• _Task statement_:
Copy out the data in full, keeping each line exactly as it reads.

• _Given data_:
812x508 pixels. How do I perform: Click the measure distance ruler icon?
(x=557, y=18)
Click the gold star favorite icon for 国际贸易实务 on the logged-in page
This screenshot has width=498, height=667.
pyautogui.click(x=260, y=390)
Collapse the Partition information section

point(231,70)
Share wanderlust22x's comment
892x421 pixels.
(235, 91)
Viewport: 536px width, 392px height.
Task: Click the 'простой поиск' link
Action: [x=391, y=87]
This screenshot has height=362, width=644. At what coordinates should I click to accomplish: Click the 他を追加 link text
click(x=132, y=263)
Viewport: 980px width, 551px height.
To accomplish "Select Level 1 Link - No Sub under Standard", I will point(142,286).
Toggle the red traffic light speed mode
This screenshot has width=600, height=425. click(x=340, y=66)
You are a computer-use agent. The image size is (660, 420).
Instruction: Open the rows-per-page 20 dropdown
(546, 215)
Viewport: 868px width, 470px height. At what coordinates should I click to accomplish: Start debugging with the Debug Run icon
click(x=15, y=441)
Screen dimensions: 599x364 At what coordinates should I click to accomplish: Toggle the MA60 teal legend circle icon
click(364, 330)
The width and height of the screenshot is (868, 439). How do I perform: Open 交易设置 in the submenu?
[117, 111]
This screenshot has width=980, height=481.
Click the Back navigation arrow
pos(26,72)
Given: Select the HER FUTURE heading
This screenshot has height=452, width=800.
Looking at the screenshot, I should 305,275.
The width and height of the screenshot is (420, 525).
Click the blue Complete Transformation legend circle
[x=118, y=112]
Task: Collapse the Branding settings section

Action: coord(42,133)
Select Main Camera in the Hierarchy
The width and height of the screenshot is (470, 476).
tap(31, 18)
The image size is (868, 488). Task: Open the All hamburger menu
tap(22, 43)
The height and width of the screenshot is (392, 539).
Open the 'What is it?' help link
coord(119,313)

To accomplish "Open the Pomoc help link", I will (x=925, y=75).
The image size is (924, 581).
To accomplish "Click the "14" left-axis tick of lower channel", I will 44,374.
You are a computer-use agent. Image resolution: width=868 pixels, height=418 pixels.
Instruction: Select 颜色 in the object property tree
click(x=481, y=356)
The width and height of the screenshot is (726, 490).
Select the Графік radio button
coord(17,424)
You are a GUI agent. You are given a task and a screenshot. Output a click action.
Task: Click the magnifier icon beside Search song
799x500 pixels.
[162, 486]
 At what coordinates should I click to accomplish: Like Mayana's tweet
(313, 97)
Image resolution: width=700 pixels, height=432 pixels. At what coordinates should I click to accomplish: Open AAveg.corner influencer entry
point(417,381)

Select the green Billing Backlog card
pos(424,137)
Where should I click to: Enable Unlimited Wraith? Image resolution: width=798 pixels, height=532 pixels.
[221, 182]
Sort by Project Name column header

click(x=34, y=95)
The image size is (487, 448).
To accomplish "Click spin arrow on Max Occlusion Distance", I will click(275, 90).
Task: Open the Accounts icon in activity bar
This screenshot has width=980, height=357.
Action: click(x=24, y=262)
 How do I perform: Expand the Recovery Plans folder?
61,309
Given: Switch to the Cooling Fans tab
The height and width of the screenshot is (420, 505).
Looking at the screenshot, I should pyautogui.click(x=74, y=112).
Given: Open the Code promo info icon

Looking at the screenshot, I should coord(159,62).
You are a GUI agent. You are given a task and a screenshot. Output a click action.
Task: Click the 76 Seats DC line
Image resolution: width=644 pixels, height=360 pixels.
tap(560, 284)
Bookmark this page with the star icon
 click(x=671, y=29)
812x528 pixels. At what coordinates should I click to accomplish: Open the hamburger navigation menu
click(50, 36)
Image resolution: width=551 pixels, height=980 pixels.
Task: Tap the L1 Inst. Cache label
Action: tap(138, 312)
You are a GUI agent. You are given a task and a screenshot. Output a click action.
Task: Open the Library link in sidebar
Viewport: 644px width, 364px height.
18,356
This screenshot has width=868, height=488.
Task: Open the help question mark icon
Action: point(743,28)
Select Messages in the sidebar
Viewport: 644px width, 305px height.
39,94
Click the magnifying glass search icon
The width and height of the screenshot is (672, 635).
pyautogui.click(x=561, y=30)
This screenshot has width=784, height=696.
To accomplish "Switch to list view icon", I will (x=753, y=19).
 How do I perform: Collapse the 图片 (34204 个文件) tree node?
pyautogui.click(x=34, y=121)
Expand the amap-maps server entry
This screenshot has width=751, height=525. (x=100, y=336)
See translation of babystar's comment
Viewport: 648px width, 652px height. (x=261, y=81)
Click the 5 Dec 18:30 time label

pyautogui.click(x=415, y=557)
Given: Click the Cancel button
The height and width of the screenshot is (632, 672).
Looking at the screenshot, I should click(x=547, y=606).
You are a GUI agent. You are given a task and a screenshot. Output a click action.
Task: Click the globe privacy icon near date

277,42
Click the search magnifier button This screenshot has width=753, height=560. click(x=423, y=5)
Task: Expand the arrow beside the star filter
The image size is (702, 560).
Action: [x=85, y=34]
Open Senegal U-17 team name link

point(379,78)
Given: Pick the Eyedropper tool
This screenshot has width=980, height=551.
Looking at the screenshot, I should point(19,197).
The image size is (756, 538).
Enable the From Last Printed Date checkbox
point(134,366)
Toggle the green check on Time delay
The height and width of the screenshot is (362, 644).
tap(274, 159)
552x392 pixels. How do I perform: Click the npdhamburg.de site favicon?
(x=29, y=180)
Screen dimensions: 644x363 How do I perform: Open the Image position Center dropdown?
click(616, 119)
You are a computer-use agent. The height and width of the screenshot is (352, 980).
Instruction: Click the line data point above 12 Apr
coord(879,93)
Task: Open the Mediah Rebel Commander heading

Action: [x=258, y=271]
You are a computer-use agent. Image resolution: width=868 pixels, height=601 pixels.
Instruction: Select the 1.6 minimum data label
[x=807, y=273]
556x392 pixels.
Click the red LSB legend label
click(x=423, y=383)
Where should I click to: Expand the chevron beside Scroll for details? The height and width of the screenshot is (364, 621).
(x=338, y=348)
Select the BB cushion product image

• _Answer area_:
812x508 pixels. How do I perform: Click the measure distance ruler icon?
(x=557, y=18)
Click the gold star favorite icon for 国际贸易实务 on the logged-in page
This screenshot has width=498, height=667.
pyautogui.click(x=260, y=390)
Collapse the Partition information section

point(231,70)
Share wanderlust22x's comment
892x421 pixels.
(235, 91)
Viewport: 536px width, 392px height.
Task: Click the 'простой поиск' link
Action: [x=391, y=87]
This screenshot has height=362, width=644. At what coordinates should I click to accomplish: Click the 他を追加 link text
click(x=132, y=263)
Viewport: 980px width, 551px height.
To accomplish "Select Level 1 Link - No Sub under Standard", I will point(142,286).
Toggle the red traffic light speed mode
This screenshot has width=600, height=425. click(x=340, y=66)
You are a computer-use agent. The image size is (660, 420).
Instruction: Open the rows-per-page 20 dropdown
(546, 215)
Viewport: 868px width, 470px height. At what coordinates should I click to accomplish: Start debugging with the Debug Run icon
click(x=15, y=441)
Screen dimensions: 599x364 At what coordinates should I click to accomplish: Toggle the MA60 teal legend circle icon
click(364, 330)
The width and height of the screenshot is (868, 439). How do I perform: Open 交易设置 in the submenu?
[117, 111]
This screenshot has width=980, height=481.
Click the Back navigation arrow
pos(26,72)
Given: Select the HER FUTURE heading
This screenshot has height=452, width=800.
Looking at the screenshot, I should 305,275.
The width and height of the screenshot is (420, 525).
Click the blue Complete Transformation legend circle
[x=118, y=112]
Task: Collapse the Branding settings section

Action: coord(42,133)
Select Main Camera in the Hierarchy
The width and height of the screenshot is (470, 476).
tap(31, 18)
The image size is (868, 488). Task: Open the All hamburger menu
tap(22, 43)
The height and width of the screenshot is (392, 539).
Open the 'What is it?' help link
coord(119,313)

To accomplish "Open the Pomoc help link", I will (x=925, y=75).
The image size is (924, 581).
To accomplish "Click the "14" left-axis tick of lower channel", I will 44,374.
You are a computer-use agent. Image resolution: width=868 pixels, height=418 pixels.
Instruction: Select 颜色 in the object property tree
click(x=481, y=356)
The width and height of the screenshot is (726, 490).
Select the Графік radio button
coord(17,424)
You are a GUI agent. You are given a task and a screenshot. Output a click action.
Task: Click the magnifier icon beside Search song
799x500 pixels.
[162, 486]
 At what coordinates should I click to accomplish: Like Mayana's tweet
(313, 97)
Image resolution: width=700 pixels, height=432 pixels. At what coordinates should I click to accomplish: Open AAveg.corner influencer entry
point(417,381)

Select the green Billing Backlog card
pos(424,137)
Where should I click to: Enable Unlimited Wraith? Image resolution: width=798 pixels, height=532 pixels.
[221, 182]
Sort by Project Name column header

click(x=34, y=95)
The image size is (487, 448).
To accomplish "Click spin arrow on Max Occlusion Distance", I will click(275, 90).
Task: Open the Accounts icon in activity bar
This screenshot has width=980, height=357.
Action: click(x=24, y=262)
 How do I perform: Expand the Recovery Plans folder?
61,309
Given: Switch to the Cooling Fans tab
The height and width of the screenshot is (420, 505).
Looking at the screenshot, I should pyautogui.click(x=74, y=112).
Given: Open the Code promo info icon

Looking at the screenshot, I should coord(159,62).
You are a GUI agent. You are given a task and a screenshot. Output a click action.
Task: Click the 76 Seats DC line
Image resolution: width=644 pixels, height=360 pixels.
tap(560, 284)
Bookmark this page with the star icon
 click(x=671, y=29)
812x528 pixels. At what coordinates should I click to accomplish: Open the hamburger navigation menu
click(50, 36)
Image resolution: width=551 pixels, height=980 pixels.
Task: Tap the L1 Inst. Cache label
Action: tap(138, 312)
You are a GUI agent. You are given a task and a screenshot. Output a click action.
Task: Open the Library link in sidebar
Viewport: 644px width, 364px height.
18,356
This screenshot has width=868, height=488.
Task: Open the help question mark icon
Action: point(743,28)
Select Messages in the sidebar
Viewport: 644px width, 305px height.
39,94
Click the magnifying glass search icon
The width and height of the screenshot is (672, 635).
pyautogui.click(x=561, y=30)
This screenshot has width=784, height=696.
To accomplish "Switch to list view icon", I will (x=753, y=19).
 How do I perform: Collapse the 图片 (34204 个文件) tree node?
pyautogui.click(x=34, y=121)
Expand the amap-maps server entry
This screenshot has width=751, height=525. (x=100, y=336)
See translation of babystar's comment
Viewport: 648px width, 652px height. (x=261, y=81)
Click the 5 Dec 18:30 time label

pyautogui.click(x=415, y=557)
Given: Click the Cancel button
The height and width of the screenshot is (632, 672).
Looking at the screenshot, I should click(x=547, y=606).
You are a GUI agent. You are given a task and a screenshot. Output a click action.
Task: Click the globe privacy icon near date

277,42
Click the search magnifier button This screenshot has width=753, height=560. click(x=423, y=5)
Task: Expand the arrow beside the star filter
The image size is (702, 560).
Action: [x=85, y=34]
Open Senegal U-17 team name link

point(379,78)
Given: Pick the Eyedropper tool
This screenshot has width=980, height=551.
Looking at the screenshot, I should point(19,197).
The image size is (756, 538).
Enable the From Last Printed Date checkbox
point(134,366)
Toggle the green check on Time delay
The height and width of the screenshot is (362, 644).
tap(274, 159)
552x392 pixels. How do I perform: Click the npdhamburg.de site favicon?
(x=29, y=180)
Screen dimensions: 644x363 How do I perform: Open the Image position Center dropdown?
click(616, 119)
You are a computer-use agent. The height and width of the screenshot is (352, 980).
Instruction: Click the line data point above 12 Apr
coord(879,93)
Task: Open the Mediah Rebel Commander heading

Action: [x=258, y=271]
You are a computer-use agent. Image resolution: width=868 pixels, height=601 pixels.
Instruction: Select the 1.6 minimum data label
[x=807, y=273]
556x392 pixels.
Click the red LSB legend label
click(x=423, y=383)
Where should I click to: Expand the chevron beside Scroll for details? The height and width of the screenshot is (364, 621).
(x=338, y=348)
Select the BB cushion product image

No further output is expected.